He didn’t divide religion from state laws – because it isn’t really possible to do so. We need to be clear here…It is a foolish errand to attempt to divorce religion from the state – simply because state laws are formed as a reflection of moral precepts that are deeply rooted in religious life.
Americans today aren’t truly trying to separate church and state- they are trying to replace WHICH “church” the modern state follows. They prefer the moral relativism of today’s experts in atheistic humanist lab coats, not what appears to be archaic Biblical precepts. When people argue for “separation of church and state”, they are not arguing that NO moral precepts under gird civil law, they are arguing that they don’t like the moral precepts upon which our laws have historically been based. They chip away at the foundation, supposing they are gaining more personal freedom by dislodging the Biblical root of our jurisprudence.

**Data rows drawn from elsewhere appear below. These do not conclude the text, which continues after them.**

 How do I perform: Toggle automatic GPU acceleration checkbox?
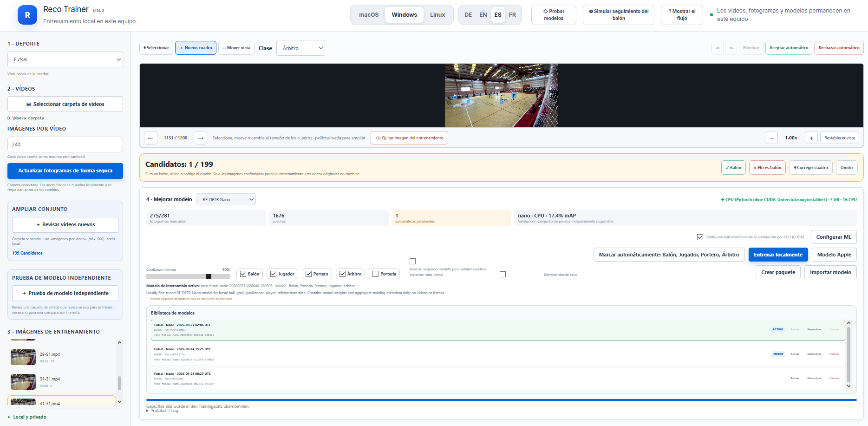tap(700, 237)
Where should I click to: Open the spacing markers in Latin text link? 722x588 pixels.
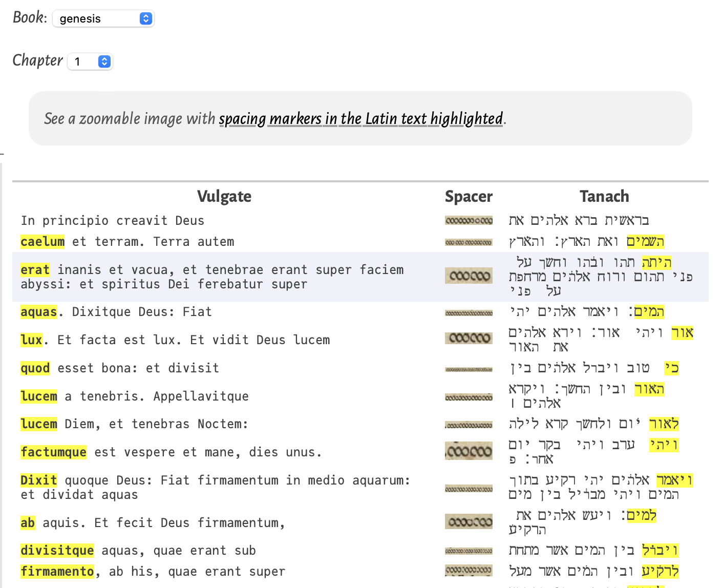pos(360,119)
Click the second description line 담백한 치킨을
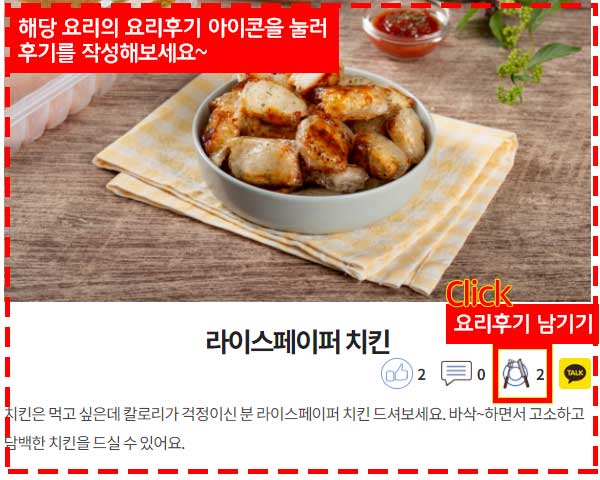600x480 pixels. 95,443
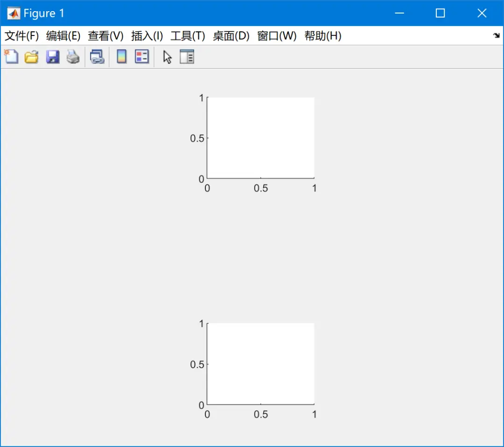This screenshot has height=447, width=504.
Task: Toggle the Edit Plot arrow tool
Action: point(167,57)
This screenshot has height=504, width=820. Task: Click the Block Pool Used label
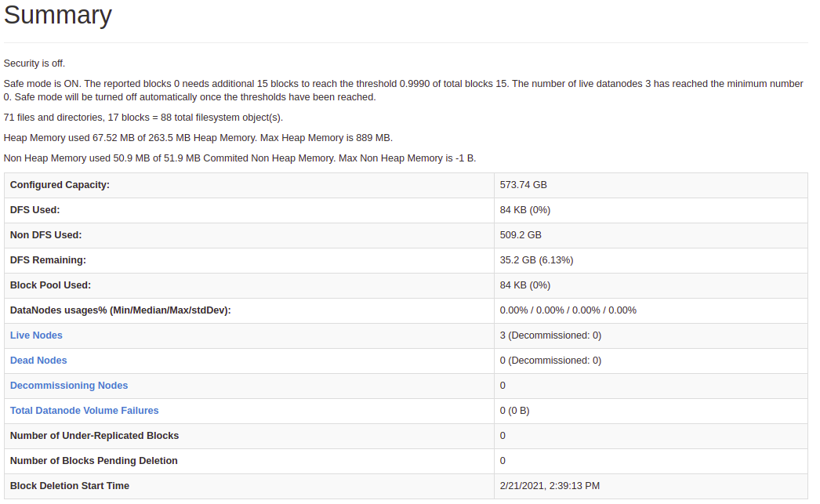coord(50,285)
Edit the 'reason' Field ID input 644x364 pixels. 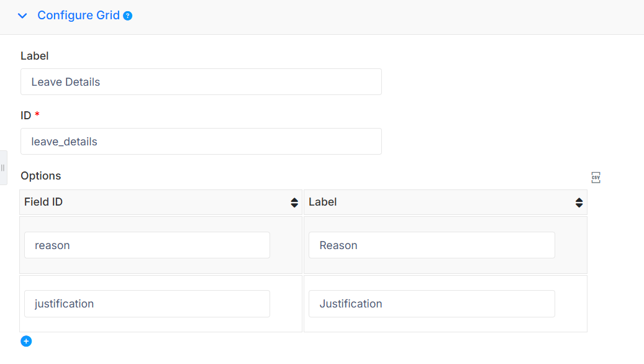pyautogui.click(x=147, y=245)
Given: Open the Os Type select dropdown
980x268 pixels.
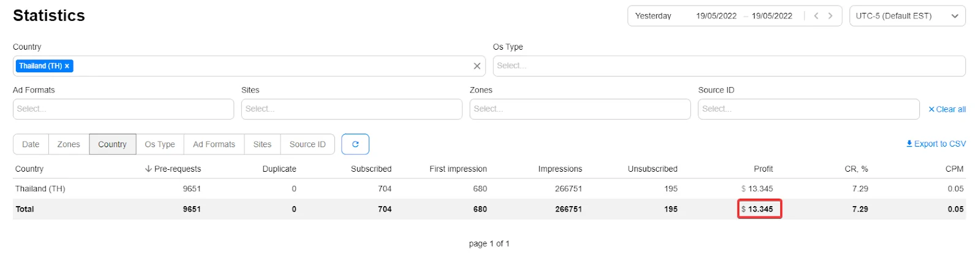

With each decade we spend more and more to keep ourselves safe in a society that cannot agree on the simplicity of what is “good” and “right”. We cannot agree on the most basic protections and principles. In our unbounded celebration of growing American diversity, we seem to have lost our essential core value system – and we cannot find common ground with our own founders.
In point of fact, all laws are rooted in moral principle – and the modern attempts are nothing more than merely dislodging the Biblical foundation and replacing it with a new national religion – naturalistic humanism.
I am not arguing that there is no difference between the law of the state and the Bible, I am arguing as did President Washington – that state morality was intended to be rooted in Biblical precept. He said: “It is the duty of all nations to acknowledge the providence of Almighty God, to obey His will, to be grateful for His benefits, and humbly to implore His protection and favor.” (George Washington). Those who long to preserve the Biblical foundation to our state heritage are not trying to change the country – we are resisting the replacement of the ethical system upon which our laws are based.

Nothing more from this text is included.